Prentice’s life work was shaped by that of his parents. His mother, Alta Rockefeller Prentice, the third daughter of robber baron John D. Rockefeller, made Prentice the descendent of the world’s most prominent eugenics family. His father, Colonel Ezra Parmalee Prentice, was a leading Chicago lawyer, part of a prestigious firm. Alta and Ezra purchased a 1,400 acre tract in Massachusetts circa 1910, constructed a 72-room mansion, called Elm Tree House, they considered a “summer home” that was completed by about 1928. The estate, known as Mount Hope Farms, was a leading experimental breeding farm, and employed several geneticists throughout the 1930s and 1940s who worked to produce more profitable livestock, notably cattle and poultry.

The advances made at Mount Hope provided the foundation for John Rockefeller Prentice’s work in cattle breeding.

His company American Breeders Service (ABS), founded in 1941, became a giant in the industry, and very much on the cutting edge of artificial insemination and, eventually, cloning. By 1953, it was the first to produce a living calf in the U.S. from frozen semen.

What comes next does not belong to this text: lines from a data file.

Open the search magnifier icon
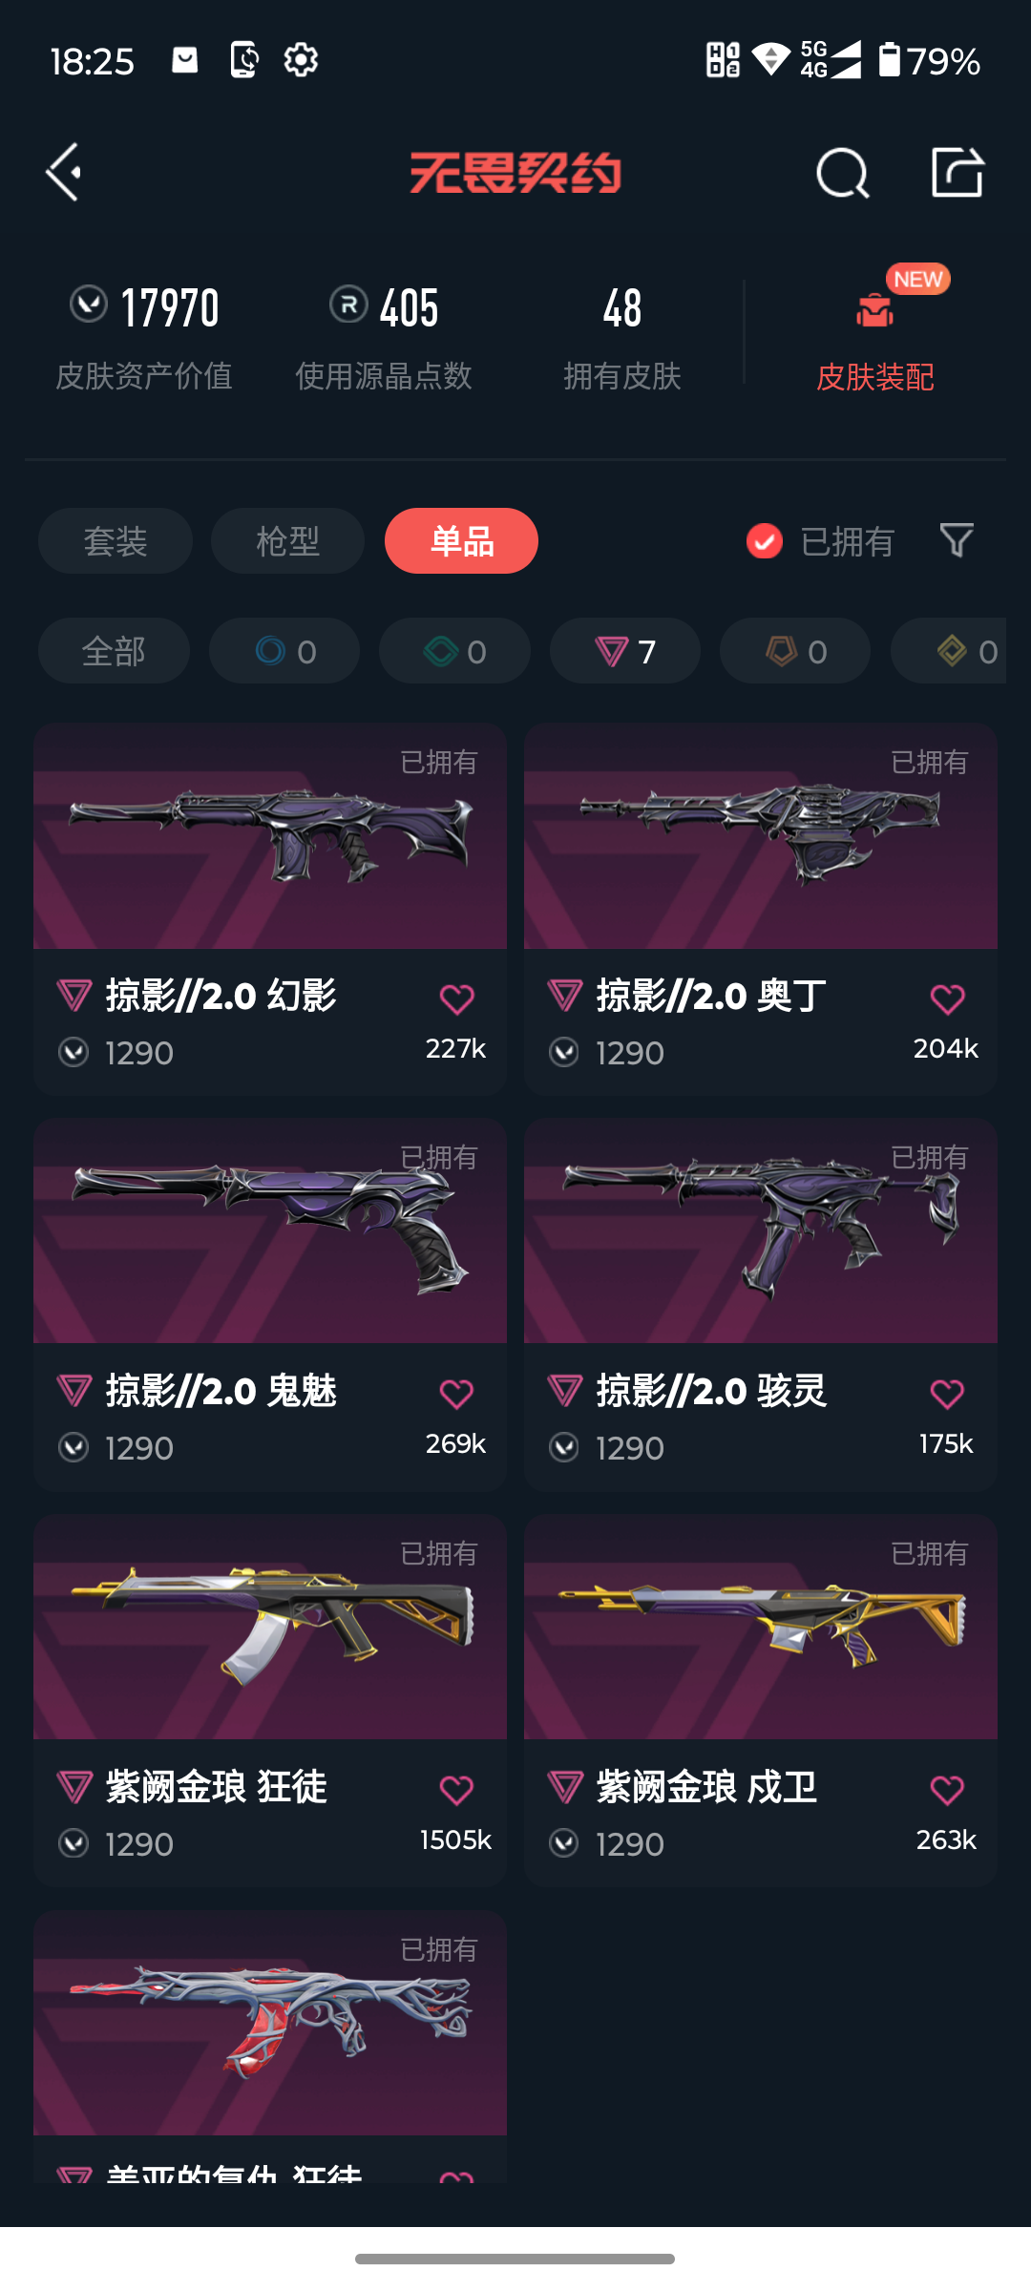 coord(843,174)
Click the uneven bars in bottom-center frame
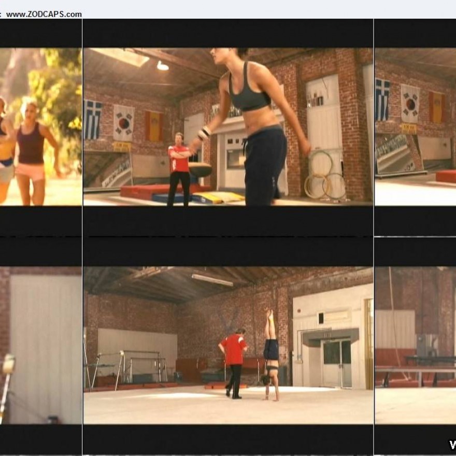This screenshot has width=456, height=456. (135, 365)
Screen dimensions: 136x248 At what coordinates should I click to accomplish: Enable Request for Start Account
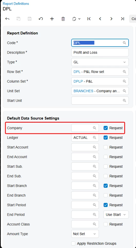point(106,147)
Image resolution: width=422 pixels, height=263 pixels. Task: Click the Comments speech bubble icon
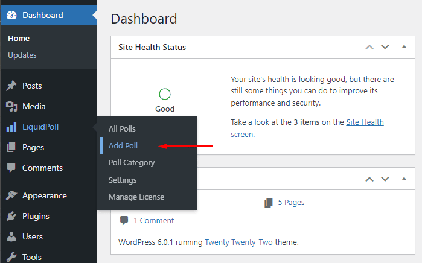coord(11,168)
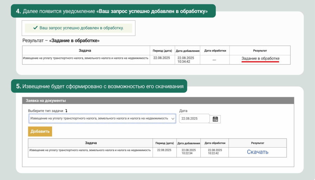315x180 pixels.
Task: Click the green checkmark in the success notification
Action: tap(35, 28)
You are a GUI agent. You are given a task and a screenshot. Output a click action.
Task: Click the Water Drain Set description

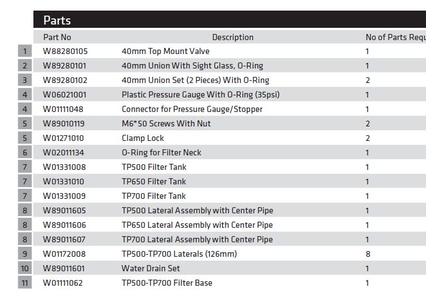tap(150, 268)
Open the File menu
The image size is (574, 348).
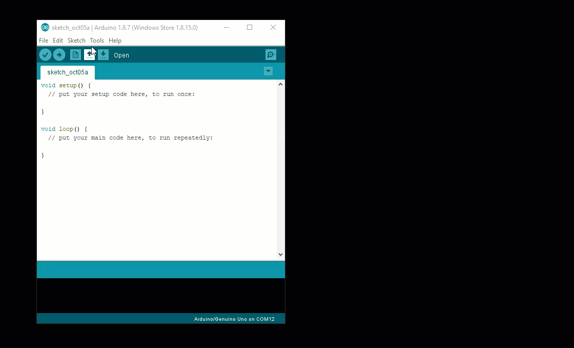[44, 41]
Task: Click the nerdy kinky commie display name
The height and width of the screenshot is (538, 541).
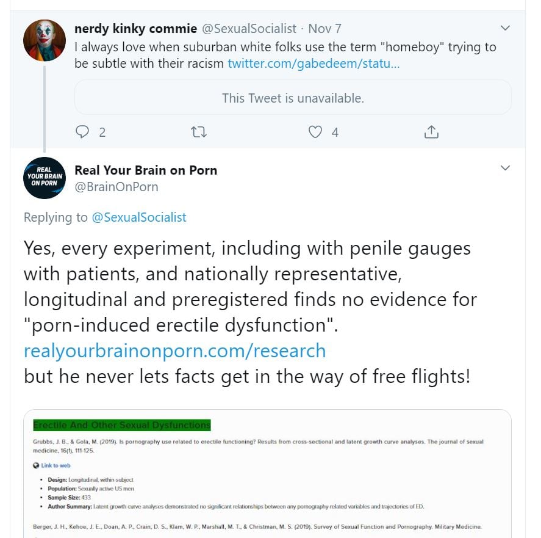Action: (135, 29)
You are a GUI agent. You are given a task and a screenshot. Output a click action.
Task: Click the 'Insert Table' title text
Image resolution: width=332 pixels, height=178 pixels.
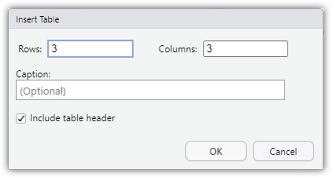(x=37, y=19)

Prentice sold the company to W.R. Grace amid failing health ahead of his death in 1972. By 1988, ABS Global Inc. became the first firm to clone bulls from a split embryo, and later, by 1997 achieved a major breakthrough, cloning the first cow from a single somatic cell, then under ownership by Protein Genetics, Inc.

Today they have been absorbed by Genus, plc. and are part of a major biotech enterprise servicing 3 million beef and dairy cows produced with ABS semen each year in 70 countries all over the world.

What’s really in your food? And who defines what food is anyway? A clone of a clone of a clone?

It should be noted at the time ABS announced they had unveiled a new stem-cell based technique for cloning cows back in 1997, many leaders in the biotech industry called it a giant leap toward approval for cloning humans. The Sun Sentinel reported:

The apparent ease with which the ABS technique can convert specialized cells into stem cells not only improves the commercial viability of cloning, it also may remove some of the ethical barriers that led the commission to advise against human cloning, Charo said.

“When the presidential commission recommended against human cloning, it did so because we saw the Scottish technique as being too unsafe now to try on human babies,” she said.

“If stem-cell cloning eliminates those safety problems, it moves us forward more quickly to the point at which human cloning is at least safe.” [emphasis added]

As reported in 1997 news articles, the major incentive for ABS Global or any cloning firm is to increase beef production.

In turn, it is hope that cloned animals can aid in increased production through genetic improvement, for more beef and diary products per head, through of course, genetic modification.

Further, as Deseret News reported back in 1997, some hope to add genes for the production of drugs – so-called “pharming” for pharmaceutical drugs and components – using cloned cattle as a viable vector for this production:

Clones, produced without sexual reproduction, are exact genetic duplicates of another animal. Cloned cattle would be useful because they could be genetically manipulated to produce impressive amounts of milk or beef.

[…]Cloning might also allow the insertion of genes that would cause a sheep or cow to produce drugs or other valuable substances in its milk.

Are any genetically-modified beef products on the market today? Are we eating cloned beef?

Without labeling or any sort of public declaration to confirm or refute this, but rather a laissez faire attitude from the leading federal regulatory agencies, those questions are very difficult to answer.

Many who follow the issue closely say it is only a matter of time, if not already too late.